▶ _Problem to solve_
Could you restate every record below word for word?

▶ _Source data_
==================================================

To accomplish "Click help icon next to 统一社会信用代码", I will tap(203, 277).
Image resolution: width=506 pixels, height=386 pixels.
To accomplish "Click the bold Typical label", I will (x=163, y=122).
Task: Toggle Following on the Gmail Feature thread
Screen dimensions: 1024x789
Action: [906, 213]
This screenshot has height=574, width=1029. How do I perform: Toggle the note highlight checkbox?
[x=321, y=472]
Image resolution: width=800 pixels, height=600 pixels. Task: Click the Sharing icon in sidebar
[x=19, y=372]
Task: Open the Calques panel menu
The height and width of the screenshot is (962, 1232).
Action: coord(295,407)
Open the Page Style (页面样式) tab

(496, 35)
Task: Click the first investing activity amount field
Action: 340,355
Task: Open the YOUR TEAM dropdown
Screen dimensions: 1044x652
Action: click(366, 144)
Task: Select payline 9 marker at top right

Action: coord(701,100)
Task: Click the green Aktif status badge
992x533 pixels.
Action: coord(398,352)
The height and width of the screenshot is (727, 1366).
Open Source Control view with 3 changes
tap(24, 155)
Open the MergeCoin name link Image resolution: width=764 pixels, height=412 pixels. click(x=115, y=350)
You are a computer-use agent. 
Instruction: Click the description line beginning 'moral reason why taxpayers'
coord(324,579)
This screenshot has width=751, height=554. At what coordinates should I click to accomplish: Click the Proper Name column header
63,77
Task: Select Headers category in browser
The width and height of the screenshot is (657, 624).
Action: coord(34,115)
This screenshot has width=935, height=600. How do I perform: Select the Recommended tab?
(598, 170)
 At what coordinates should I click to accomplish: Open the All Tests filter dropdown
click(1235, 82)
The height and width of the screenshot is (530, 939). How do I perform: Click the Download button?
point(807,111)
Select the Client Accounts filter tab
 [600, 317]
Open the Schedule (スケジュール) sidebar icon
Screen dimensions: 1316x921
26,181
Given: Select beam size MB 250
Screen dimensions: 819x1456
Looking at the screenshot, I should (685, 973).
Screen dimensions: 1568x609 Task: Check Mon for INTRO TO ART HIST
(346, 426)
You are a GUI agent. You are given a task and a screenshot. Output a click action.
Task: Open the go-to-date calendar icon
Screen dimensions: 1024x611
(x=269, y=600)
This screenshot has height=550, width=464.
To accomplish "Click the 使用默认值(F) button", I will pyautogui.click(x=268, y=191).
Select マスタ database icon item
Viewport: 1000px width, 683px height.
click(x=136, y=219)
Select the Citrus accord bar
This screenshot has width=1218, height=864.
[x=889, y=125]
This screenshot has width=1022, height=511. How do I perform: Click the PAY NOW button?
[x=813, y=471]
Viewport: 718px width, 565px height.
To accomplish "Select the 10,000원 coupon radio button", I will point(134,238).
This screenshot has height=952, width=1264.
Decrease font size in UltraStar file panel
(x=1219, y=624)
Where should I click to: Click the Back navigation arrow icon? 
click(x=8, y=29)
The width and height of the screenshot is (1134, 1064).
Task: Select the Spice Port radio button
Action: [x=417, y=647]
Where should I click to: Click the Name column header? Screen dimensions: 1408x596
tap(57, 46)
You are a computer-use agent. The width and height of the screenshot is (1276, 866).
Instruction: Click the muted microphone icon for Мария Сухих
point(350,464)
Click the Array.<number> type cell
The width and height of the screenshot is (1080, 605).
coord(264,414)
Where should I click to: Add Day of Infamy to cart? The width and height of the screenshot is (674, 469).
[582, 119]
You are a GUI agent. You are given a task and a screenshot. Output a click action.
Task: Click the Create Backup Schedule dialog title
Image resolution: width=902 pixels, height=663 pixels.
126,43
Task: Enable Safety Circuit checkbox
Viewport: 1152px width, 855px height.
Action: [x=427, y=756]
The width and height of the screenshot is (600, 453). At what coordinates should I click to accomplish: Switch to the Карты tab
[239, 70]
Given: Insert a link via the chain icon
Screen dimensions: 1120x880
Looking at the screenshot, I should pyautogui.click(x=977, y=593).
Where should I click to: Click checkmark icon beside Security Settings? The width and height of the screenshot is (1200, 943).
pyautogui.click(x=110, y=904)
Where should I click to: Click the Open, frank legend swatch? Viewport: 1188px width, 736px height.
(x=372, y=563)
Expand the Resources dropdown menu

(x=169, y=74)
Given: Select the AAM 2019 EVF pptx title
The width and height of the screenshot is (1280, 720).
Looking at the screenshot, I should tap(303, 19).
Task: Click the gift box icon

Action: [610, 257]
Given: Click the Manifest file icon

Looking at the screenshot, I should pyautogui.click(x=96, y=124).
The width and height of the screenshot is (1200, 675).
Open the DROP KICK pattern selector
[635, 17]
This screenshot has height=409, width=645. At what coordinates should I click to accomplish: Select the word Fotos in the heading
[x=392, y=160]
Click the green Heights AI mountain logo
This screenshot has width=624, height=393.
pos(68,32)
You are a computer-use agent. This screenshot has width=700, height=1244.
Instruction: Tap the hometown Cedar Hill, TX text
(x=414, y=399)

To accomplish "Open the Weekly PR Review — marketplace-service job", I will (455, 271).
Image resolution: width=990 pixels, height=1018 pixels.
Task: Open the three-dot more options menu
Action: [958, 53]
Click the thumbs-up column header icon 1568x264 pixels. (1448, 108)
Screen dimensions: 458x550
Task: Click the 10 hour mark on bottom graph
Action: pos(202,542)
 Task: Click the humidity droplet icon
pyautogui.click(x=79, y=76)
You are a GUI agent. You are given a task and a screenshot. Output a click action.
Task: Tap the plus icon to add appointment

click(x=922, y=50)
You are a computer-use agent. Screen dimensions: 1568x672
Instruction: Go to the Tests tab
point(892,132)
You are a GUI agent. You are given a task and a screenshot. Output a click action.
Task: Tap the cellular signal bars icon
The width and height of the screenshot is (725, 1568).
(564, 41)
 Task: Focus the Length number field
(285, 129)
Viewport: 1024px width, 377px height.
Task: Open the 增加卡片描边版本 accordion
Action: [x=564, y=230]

==================================================

▶ _Completed exercise_
To accomplish "Click help icon next to 统一社会信用代码", I will tap(203, 277).
Image resolution: width=506 pixels, height=386 pixels.
To accomplish "Click the bold Typical label", I will (x=163, y=122).
Task: Toggle Following on the Gmail Feature thread
Screen dimensions: 1024x789
Action: [906, 213]
This screenshot has height=574, width=1029. How do I perform: Toggle the note highlight checkbox?
[x=321, y=472]
Image resolution: width=800 pixels, height=600 pixels. Task: Click the Sharing icon in sidebar
[x=19, y=372]
Task: Open the Calques panel menu
The height and width of the screenshot is (962, 1232).
Action: coord(295,407)
Open the Page Style (页面样式) tab

(496, 35)
Task: Click the first investing activity amount field
Action: 340,355
Task: Open the YOUR TEAM dropdown
Screen dimensions: 1044x652
Action: click(366, 144)
Task: Select payline 9 marker at top right

Action: coord(701,100)
Task: Click the green Aktif status badge
992x533 pixels.
Action: coord(398,352)
The height and width of the screenshot is (727, 1366).
Open Source Control view with 3 changes
tap(24, 155)
Open the MergeCoin name link Image resolution: width=764 pixels, height=412 pixels. click(x=115, y=350)
You are a computer-use agent. 
Instruction: Click the description line beginning 'moral reason why taxpayers'
coord(324,579)
This screenshot has width=751, height=554. At what coordinates should I click to accomplish: Click the Proper Name column header
63,77
Task: Select Headers category in browser
The width and height of the screenshot is (657, 624).
Action: coord(34,115)
This screenshot has width=935, height=600. How do I perform: Select the Recommended tab?
(598, 170)
 At what coordinates should I click to accomplish: Open the All Tests filter dropdown
click(1235, 82)
The height and width of the screenshot is (530, 939). How do I perform: Click the Download button?
point(807,111)
Select the Client Accounts filter tab
 [600, 317]
Open the Schedule (スケジュール) sidebar icon
Screen dimensions: 1316x921
26,181
Given: Select beam size MB 250
Screen dimensions: 819x1456
Looking at the screenshot, I should (685, 973).
Screen dimensions: 1568x609 Task: Check Mon for INTRO TO ART HIST
(346, 426)
You are a GUI agent. You are given a task and a screenshot. Output a click action.
Task: Open the go-to-date calendar icon
Screen dimensions: 1024x611
(x=269, y=600)
This screenshot has height=550, width=464.
To accomplish "Click the 使用默认值(F) button", I will pyautogui.click(x=268, y=191).
Select マスタ database icon item
Viewport: 1000px width, 683px height.
click(x=136, y=219)
Select the Citrus accord bar
This screenshot has width=1218, height=864.
[x=889, y=125]
This screenshot has width=1022, height=511. How do I perform: Click the PAY NOW button?
[x=813, y=471]
Viewport: 718px width, 565px height.
To accomplish "Select the 10,000원 coupon radio button", I will point(134,238).
This screenshot has height=952, width=1264.
Decrease font size in UltraStar file panel
(x=1219, y=624)
Where should I click to: Click the Back navigation arrow icon? 
click(x=8, y=29)
The width and height of the screenshot is (1134, 1064).
Task: Select the Spice Port radio button
Action: [x=417, y=647]
Where should I click to: Click the Name column header? Screen dimensions: 1408x596
tap(57, 46)
You are a computer-use agent. The width and height of the screenshot is (1276, 866).
Instruction: Click the muted microphone icon for Мария Сухих
point(350,464)
Click the Array.<number> type cell
The width and height of the screenshot is (1080, 605).
coord(264,414)
Where should I click to: Add Day of Infamy to cart? The width and height of the screenshot is (674, 469).
[582, 119]
You are a GUI agent. You are given a task and a screenshot. Output a click action.
Task: Click the Create Backup Schedule dialog title
Image resolution: width=902 pixels, height=663 pixels.
126,43
Task: Enable Safety Circuit checkbox
Viewport: 1152px width, 855px height.
Action: [x=427, y=756]
The width and height of the screenshot is (600, 453). At what coordinates should I click to accomplish: Switch to the Карты tab
[239, 70]
Given: Insert a link via the chain icon
Screen dimensions: 1120x880
Looking at the screenshot, I should pyautogui.click(x=977, y=593).
Where should I click to: Click checkmark icon beside Security Settings? The width and height of the screenshot is (1200, 943).
pyautogui.click(x=110, y=904)
Where should I click to: Click the Open, frank legend swatch? Viewport: 1188px width, 736px height.
(x=372, y=563)
Expand the Resources dropdown menu

(x=169, y=74)
Given: Select the AAM 2019 EVF pptx title
The width and height of the screenshot is (1280, 720).
Looking at the screenshot, I should tap(303, 19).
Task: Click the gift box icon

Action: [610, 257]
Given: Click the Manifest file icon

Looking at the screenshot, I should pyautogui.click(x=96, y=124).
The width and height of the screenshot is (1200, 675).
Open the DROP KICK pattern selector
[635, 17]
This screenshot has height=409, width=645. At what coordinates should I click to accomplish: Select the word Fotos in the heading
[x=392, y=160]
Click the green Heights AI mountain logo
This screenshot has width=624, height=393.
pos(68,32)
You are a computer-use agent. This screenshot has width=700, height=1244.
Instruction: Tap the hometown Cedar Hill, TX text
(x=414, y=399)

To accomplish "Open the Weekly PR Review — marketplace-service job", I will (455, 271).
Image resolution: width=990 pixels, height=1018 pixels.
Task: Open the three-dot more options menu
Action: [958, 53]
Click the thumbs-up column header icon 1568x264 pixels. (1448, 108)
Screen dimensions: 458x550
Task: Click the 10 hour mark on bottom graph
Action: pos(202,542)
 Task: Click the humidity droplet icon
pyautogui.click(x=79, y=76)
You are a GUI agent. You are given a task and a screenshot. Output a click action.
Task: Tap the plus icon to add appointment

click(x=922, y=50)
You are a computer-use agent. Screen dimensions: 1568x672
Instruction: Go to the Tests tab
point(892,132)
You are a GUI agent. You are given a task and a screenshot. Output a click action.
Task: Tap the cellular signal bars icon
The width and height of the screenshot is (725, 1568).
(564, 41)
 Task: Focus the Length number field
(285, 129)
Viewport: 1024px width, 377px height.
Task: Open the 增加卡片描边版本 accordion
Action: [x=564, y=230]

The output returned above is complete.